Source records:
-----

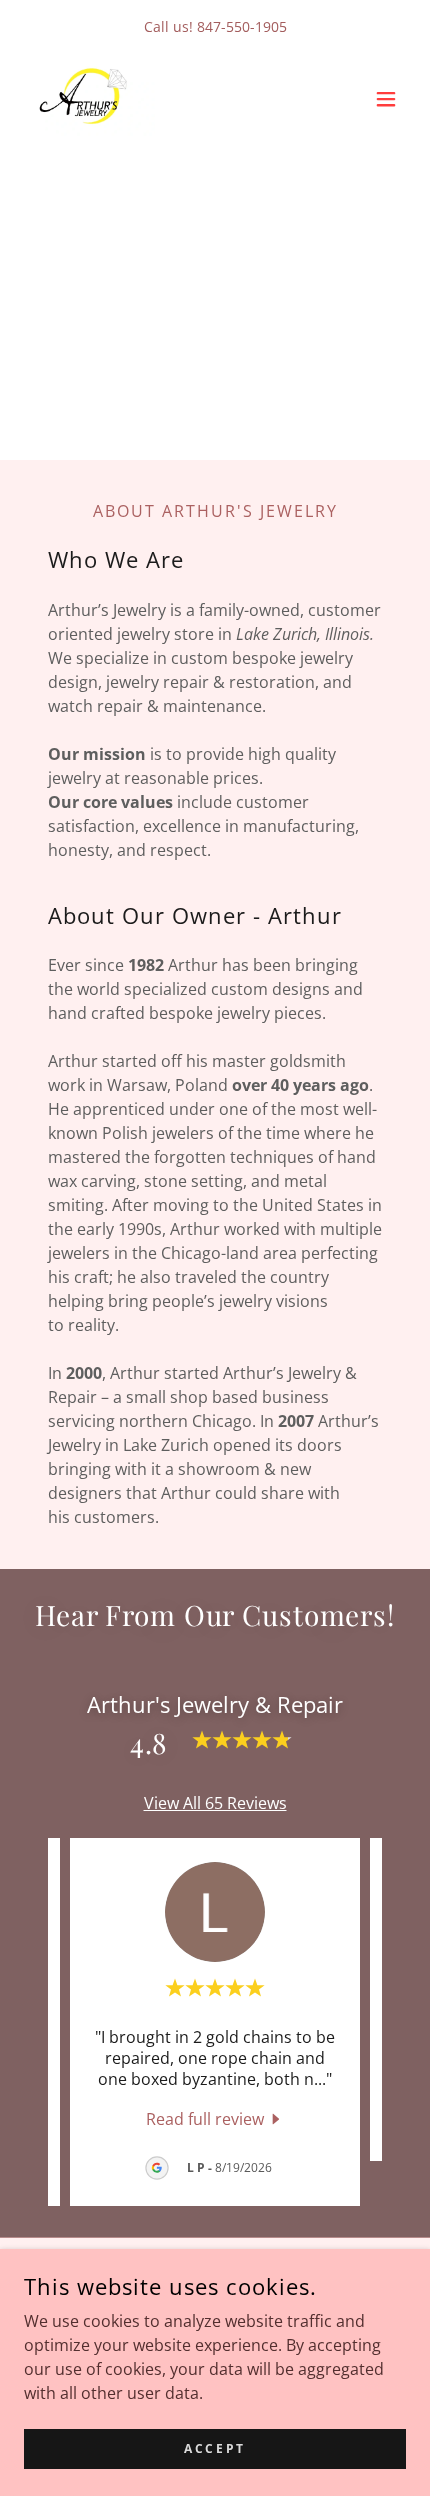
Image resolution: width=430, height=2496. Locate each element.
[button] (386, 99)
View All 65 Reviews (215, 1803)
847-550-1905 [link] (242, 26)
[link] (89, 98)
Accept (214, 2448)
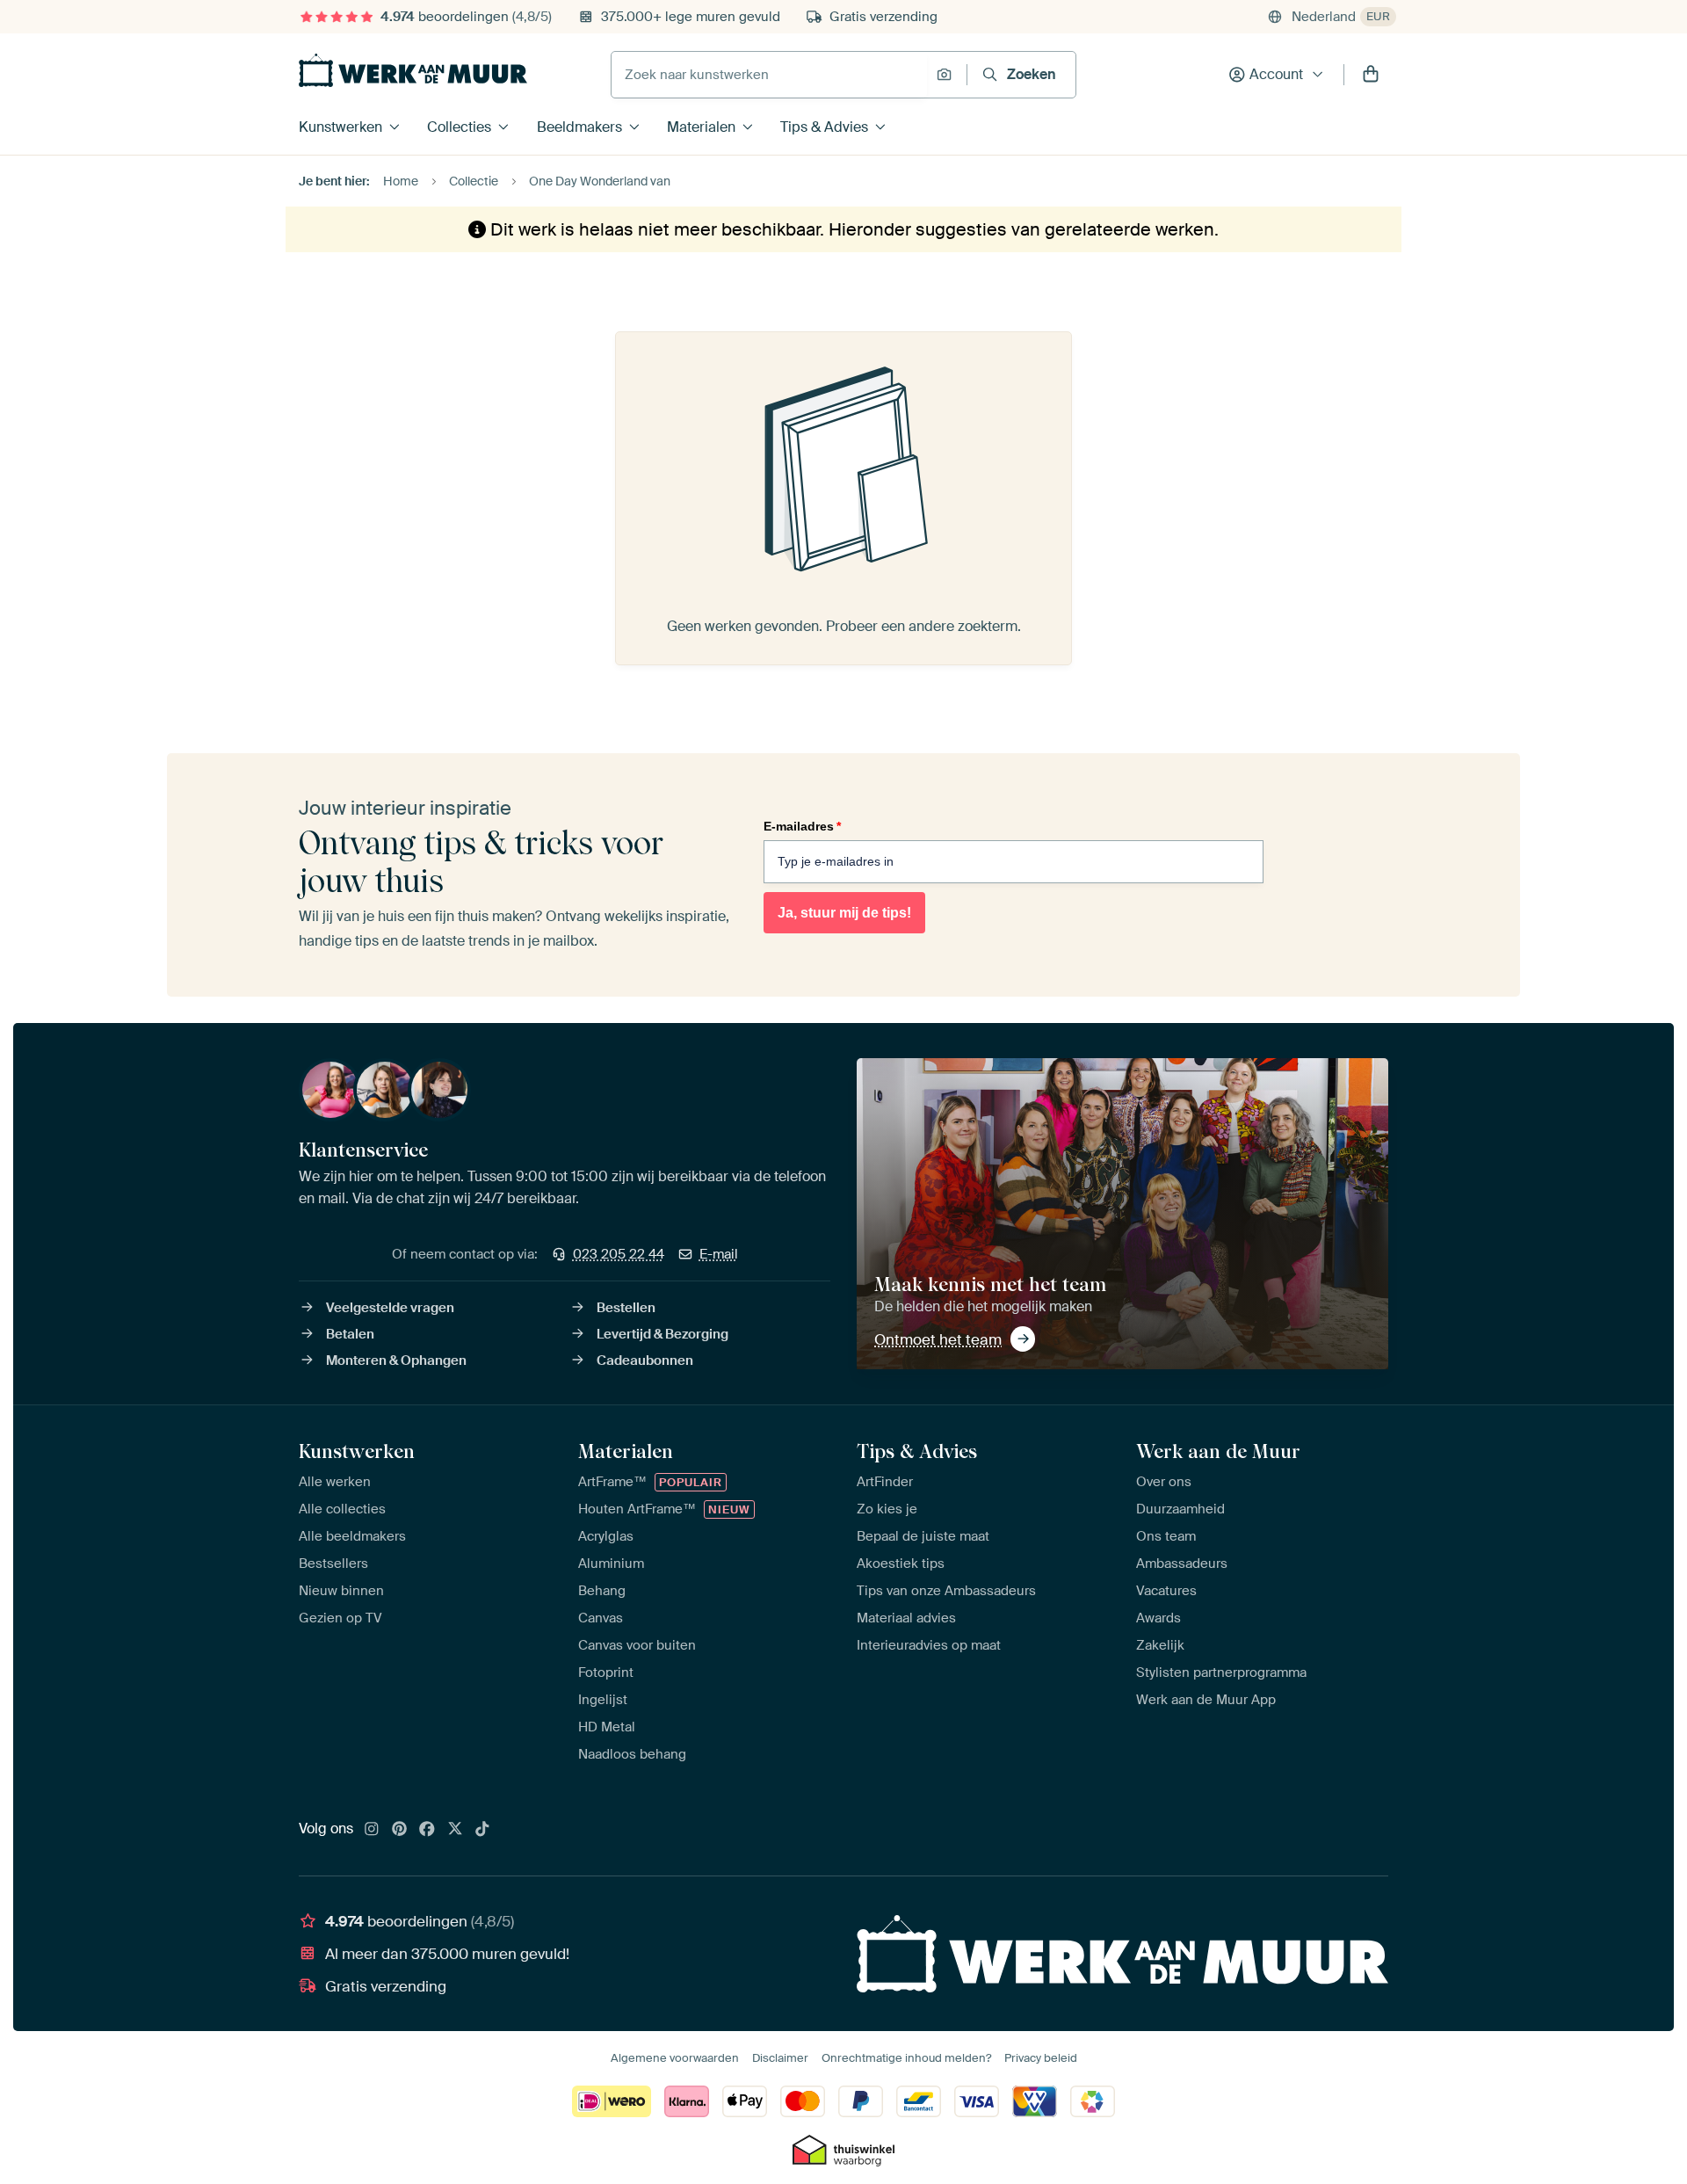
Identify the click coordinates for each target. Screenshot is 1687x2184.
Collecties (459, 127)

-----

--- EXERCISE ---
Work out how many lines above contain "each", then write only that number.

--- RESPONSE BOX ---
2